- [Task prompt]
What you return should be exactly the lines from the one containing "You are a computer-use agent. This" down to the final line of the listing, with nothing else.

- [Input for this task]
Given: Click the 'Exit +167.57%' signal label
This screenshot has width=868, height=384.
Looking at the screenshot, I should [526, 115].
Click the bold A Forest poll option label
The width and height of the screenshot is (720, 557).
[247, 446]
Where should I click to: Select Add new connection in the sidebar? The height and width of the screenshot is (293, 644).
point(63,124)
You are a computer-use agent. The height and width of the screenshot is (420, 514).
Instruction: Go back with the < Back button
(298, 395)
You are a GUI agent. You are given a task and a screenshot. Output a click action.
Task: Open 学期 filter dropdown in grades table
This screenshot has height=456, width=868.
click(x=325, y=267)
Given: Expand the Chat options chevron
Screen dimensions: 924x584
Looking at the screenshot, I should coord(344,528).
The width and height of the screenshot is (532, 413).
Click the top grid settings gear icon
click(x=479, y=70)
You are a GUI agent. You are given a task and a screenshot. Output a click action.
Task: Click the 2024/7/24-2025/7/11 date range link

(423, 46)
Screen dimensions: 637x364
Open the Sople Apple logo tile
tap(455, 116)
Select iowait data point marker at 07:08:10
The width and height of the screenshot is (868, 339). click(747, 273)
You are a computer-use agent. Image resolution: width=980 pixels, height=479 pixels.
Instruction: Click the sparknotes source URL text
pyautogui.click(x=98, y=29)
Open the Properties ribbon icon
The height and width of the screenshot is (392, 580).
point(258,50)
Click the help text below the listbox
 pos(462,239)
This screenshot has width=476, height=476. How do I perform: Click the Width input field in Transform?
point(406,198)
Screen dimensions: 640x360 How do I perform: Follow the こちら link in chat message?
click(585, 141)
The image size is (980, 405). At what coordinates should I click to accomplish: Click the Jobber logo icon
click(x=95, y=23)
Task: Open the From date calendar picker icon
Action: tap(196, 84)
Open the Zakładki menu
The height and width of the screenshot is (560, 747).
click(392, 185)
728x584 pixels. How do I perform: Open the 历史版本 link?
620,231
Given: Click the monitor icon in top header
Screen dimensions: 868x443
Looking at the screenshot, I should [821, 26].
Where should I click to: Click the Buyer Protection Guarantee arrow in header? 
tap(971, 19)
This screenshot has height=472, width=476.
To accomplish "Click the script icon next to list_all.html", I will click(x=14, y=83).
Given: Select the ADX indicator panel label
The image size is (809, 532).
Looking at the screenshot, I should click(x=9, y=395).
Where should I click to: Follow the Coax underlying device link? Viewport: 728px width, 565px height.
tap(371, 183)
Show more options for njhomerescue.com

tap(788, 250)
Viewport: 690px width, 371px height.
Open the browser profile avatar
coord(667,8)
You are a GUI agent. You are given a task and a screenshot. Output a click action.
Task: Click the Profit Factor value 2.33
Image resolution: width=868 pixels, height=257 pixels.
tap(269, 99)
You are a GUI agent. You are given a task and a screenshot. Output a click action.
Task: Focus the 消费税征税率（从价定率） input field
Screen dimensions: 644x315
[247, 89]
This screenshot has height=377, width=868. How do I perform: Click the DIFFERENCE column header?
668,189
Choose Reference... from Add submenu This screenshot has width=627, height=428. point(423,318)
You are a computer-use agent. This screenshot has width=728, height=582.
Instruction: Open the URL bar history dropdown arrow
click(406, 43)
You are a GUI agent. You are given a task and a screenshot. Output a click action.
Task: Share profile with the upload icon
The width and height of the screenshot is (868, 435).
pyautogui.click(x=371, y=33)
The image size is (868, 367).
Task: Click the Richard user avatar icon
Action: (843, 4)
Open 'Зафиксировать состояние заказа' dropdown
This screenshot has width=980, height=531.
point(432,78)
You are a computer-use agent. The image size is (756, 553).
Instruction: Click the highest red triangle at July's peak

- [Answer for the task]
You are a computer-use agent. This screenshot has width=728, height=582.
Instruction: Open the URL bar history dropdown arrow
click(406, 43)
You are a GUI agent. You are given a task and a screenshot. Output a click action.
Task: Share profile with the upload icon
The width and height of the screenshot is (868, 435).
pyautogui.click(x=371, y=33)
The image size is (868, 367).
Task: Click the Richard user avatar icon
Action: (843, 4)
Open 'Зафиксировать состояние заказа' dropdown
This screenshot has width=980, height=531.
point(432,78)
You are a computer-use agent. The image size is (756, 553).
Instruction: Click the highest red triangle at July's peak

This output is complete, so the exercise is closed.